Cyclophosphamide given as monthly intravenous (500–1000 mg/m2) doses for a six month induction period followed by quarterly maintenance doses for a period of two years is a cytotoxic immunosuppressive treatment option with documented therapeutic benefits in the management of severe NPSLE manifestations unresponsive to other treatment modalities (nephritis and CNS manifestations) (62). A small randomized controlled clinical trial comparing long-term use of cyclophosphamide and methylprednisolone reported better overall therapeutic control of SLE-related neurological manifestations (refractory seizures, peripheral and cranial neuropathy, and optic neuritis) with monthly intravenous cyclophosphamide (63), with a similar incidence of new infections.

High-dose cyclophosphamide (200 mg/m2), with or without autologous hematopoietic stem cell transplantation has shown remarkable therapeutic benefits in cases of severe, life-threatening SLE with neuropsychiatric manifestations (and other organ involvement) that had been unresponsive to other treatment. The high dose cyclophosphamide destroys lymphocytes but not bone marrow stem cells, thus allowing the immune system to be reconstituted with naïve cellular elements. All studies of therapeutic modality have been open label and a controlled trial is currently being planned. In the 14 patients studied without stem cell rescue, about 40% of patients have had a durable remission (reviewed in 62). Burt and colleagues have recently reported an open-label study of 50 treatment-refractory SLE patients treated with high-dose cyclophosphamide and stem cell rescue (64). Intention-to-treat mortality was 2%. With a mean follow-up of 29 months, overall 5-year survival was 84% and the probability of a 5-year disease-free survival was 50%. Secondary analysis demonstrated stabilization of renal function and significant improvement in the SLE Disease Activity score, ANA, anti-ds DNA, complement and carbon monoxide lung diffusion capacity adjusted for hemoglobin. While this represents significant benefit for SLE patients with severe and otherwise refractory disease, it is clearly not a cure for SLE. Fortunately, other drugs, currently in clinical trials, show great promise with potentially fewer side effects. Mycophenolate mofetil has been demonstrated to have a significantly higher complete response rate over intravenous cyclophosphamide in renal lupus and two open label trials of rituximab also suggest benefit (reviewed in 62).

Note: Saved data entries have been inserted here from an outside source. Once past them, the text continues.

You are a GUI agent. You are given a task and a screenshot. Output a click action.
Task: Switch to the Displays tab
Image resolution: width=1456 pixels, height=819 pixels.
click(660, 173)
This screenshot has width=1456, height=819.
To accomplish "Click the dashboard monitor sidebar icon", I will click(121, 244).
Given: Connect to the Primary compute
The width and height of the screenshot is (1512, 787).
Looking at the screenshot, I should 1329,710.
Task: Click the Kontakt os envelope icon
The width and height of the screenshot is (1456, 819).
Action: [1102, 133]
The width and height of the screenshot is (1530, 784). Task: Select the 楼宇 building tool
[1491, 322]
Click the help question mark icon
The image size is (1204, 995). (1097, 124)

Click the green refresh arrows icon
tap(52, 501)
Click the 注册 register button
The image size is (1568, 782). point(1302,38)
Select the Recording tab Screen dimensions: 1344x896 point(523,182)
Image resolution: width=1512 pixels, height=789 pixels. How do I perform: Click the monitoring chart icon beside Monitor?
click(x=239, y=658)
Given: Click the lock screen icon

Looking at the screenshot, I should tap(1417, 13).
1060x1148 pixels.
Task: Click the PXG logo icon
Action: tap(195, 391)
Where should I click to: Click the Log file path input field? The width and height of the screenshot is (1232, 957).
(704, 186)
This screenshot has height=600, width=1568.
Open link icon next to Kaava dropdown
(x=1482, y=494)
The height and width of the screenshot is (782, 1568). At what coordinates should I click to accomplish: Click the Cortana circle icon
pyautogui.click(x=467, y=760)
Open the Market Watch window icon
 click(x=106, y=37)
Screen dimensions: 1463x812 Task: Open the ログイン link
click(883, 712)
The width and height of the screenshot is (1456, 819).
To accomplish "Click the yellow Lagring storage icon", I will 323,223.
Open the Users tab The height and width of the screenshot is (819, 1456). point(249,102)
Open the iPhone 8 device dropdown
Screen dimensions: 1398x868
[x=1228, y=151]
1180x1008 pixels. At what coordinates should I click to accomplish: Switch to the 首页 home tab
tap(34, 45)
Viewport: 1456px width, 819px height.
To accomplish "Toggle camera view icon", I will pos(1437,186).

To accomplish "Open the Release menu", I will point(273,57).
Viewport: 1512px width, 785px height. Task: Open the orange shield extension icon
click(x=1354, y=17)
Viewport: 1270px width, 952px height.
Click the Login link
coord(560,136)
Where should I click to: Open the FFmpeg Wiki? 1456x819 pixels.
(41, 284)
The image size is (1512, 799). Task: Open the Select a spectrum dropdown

There have been no published NPSLE treatment trials in pediatric populations. It is unclear whether children may warrant earlier and more aggressive therapies to preclude long-term neurological sequelae.

Conclusion

NPSLE manifestations are common in both children and adults and a significant source of morbidity and mortality. The adoption of the NPSLE case definitions by the American College of Rheumatology has lead to major advances in our ability to study nervous system manifestation of SLE and to identify homogeneous groups of patients from multiple studies for comparison purposes. The integrity of the blood-brain-barrier appears to be very important in preventing some brain pathology associated with SLE. It is possible that some of the autoantibodies that have been associated with NPSLE manifestations actually require a disrupted blood-brain-barrier to exert their effect. Gaining a better understanding of this process should be a concerted focus of future research. Brain imaging is a powerful tool that can be used to better understand both structural and functional changes in patients with SLE. It is possible that some of the newer brain imaging modalities will prove useful as biomarkers for SLE-related nervous system damage and also for following treatment response.